16 % des agriculteurs vivent sous le seuil de pauvreté
Si le niveau de vie médian des agriculteurs est très légèrement supérieur à celui de la population générale, leurs revenus restent extrêmement hétérogènes.
Alors que les 10 % des agriculteurs les plus riches vivent avec plus de 44 600 euros par an, 10 % des agriculteurs doivent se contenter de moins de 10 900 euros de revenus chaque année.
Au total, ce sont près de 16 % des agriculteurs qui vivraient en dessous du seuil de pauvreté, contre 14 % de la population générale et surtout 7,4 % des actifs en emploi.
La pauvreté n’affecte pas de la même manière les différents types de production agricole. Si les maraîchers, les horticulteurs et les éleveurs sont les plus touchés, avec un taux de pauvreté allant de 20 à 25 %, ce sont “seulement” 11,5 % des viticulteurs qui vivent sous le seuil de pauvreté, taux qui reste nettement supérieur à celui de la population active en emploi.
Une hyperconcentration de la production et de la richesse, au profit d’une grande bourgeoisie paysanne
Bien que le nombre d’exploitations ait chuté de 41 % en vingt ans, la France reste le premier producteur agricole européen. Avec une valeur de 88,2 milliards d’euros, la production française représentait 18 % du total de l’UE en 2022.
Cela s’explique en partie par une augmentation moyenne de près de 64 % de la surface des exploitations sur la même période, sans jamais n’avoir profité aux petits producteurs.
En réalité, la production comme la richesse sont concentrées entre les mains de très grands propriétaires, au détriment des ouvriers agricoles et de la petite bourgeoisie paysanne.

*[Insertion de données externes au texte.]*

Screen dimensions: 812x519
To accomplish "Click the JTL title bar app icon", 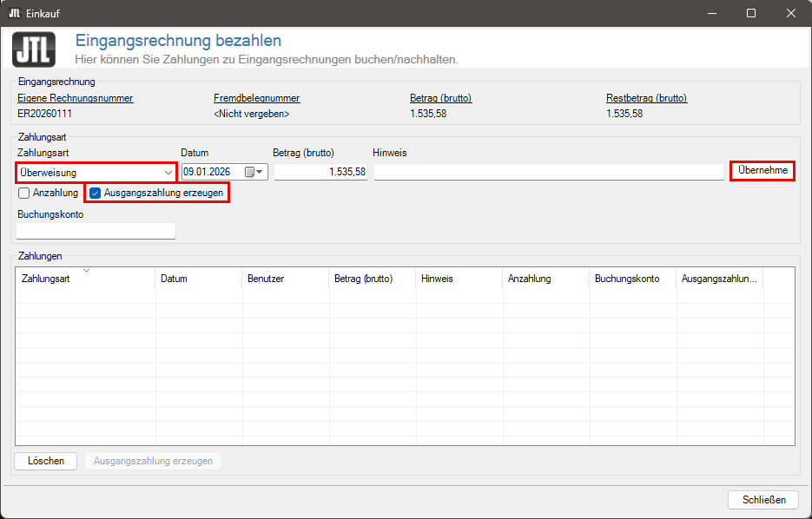I will coord(14,13).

Moins de 5 % des exploitations regroupent près du quart des surfaces agricoles et font travailler 25 % de la main d’œuvre.

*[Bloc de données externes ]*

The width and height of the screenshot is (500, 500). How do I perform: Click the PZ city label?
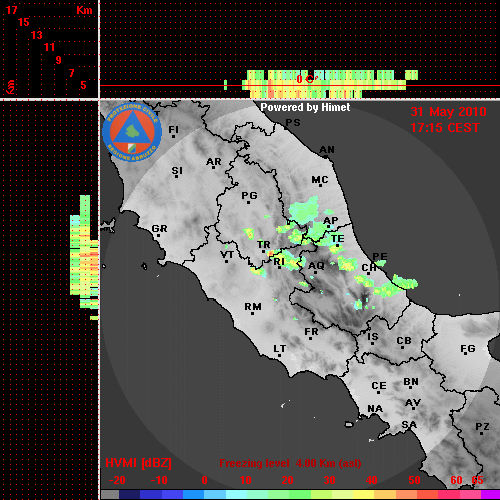click(482, 426)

Un système à bout de souffle
La pauvreté des agriculteurs est corrélée à la taille de leurs parcelles. Ce système disparate ne profite en finalité qu’à une poignée d’agro-industriels, ce qui est renforcé par le libre-échange et le marché unique.
Si l’essentiel des revendications médiatisées du monde agricole se limitent à la question des normes environnementales et à une réforme de la PAC, la piste d’une redistribution des terres semble en réalité tenir du bon sens dans le cadre de l’avènement d’une perspective agricole profitable pour toutes et tous, du producteur à nos assiettes.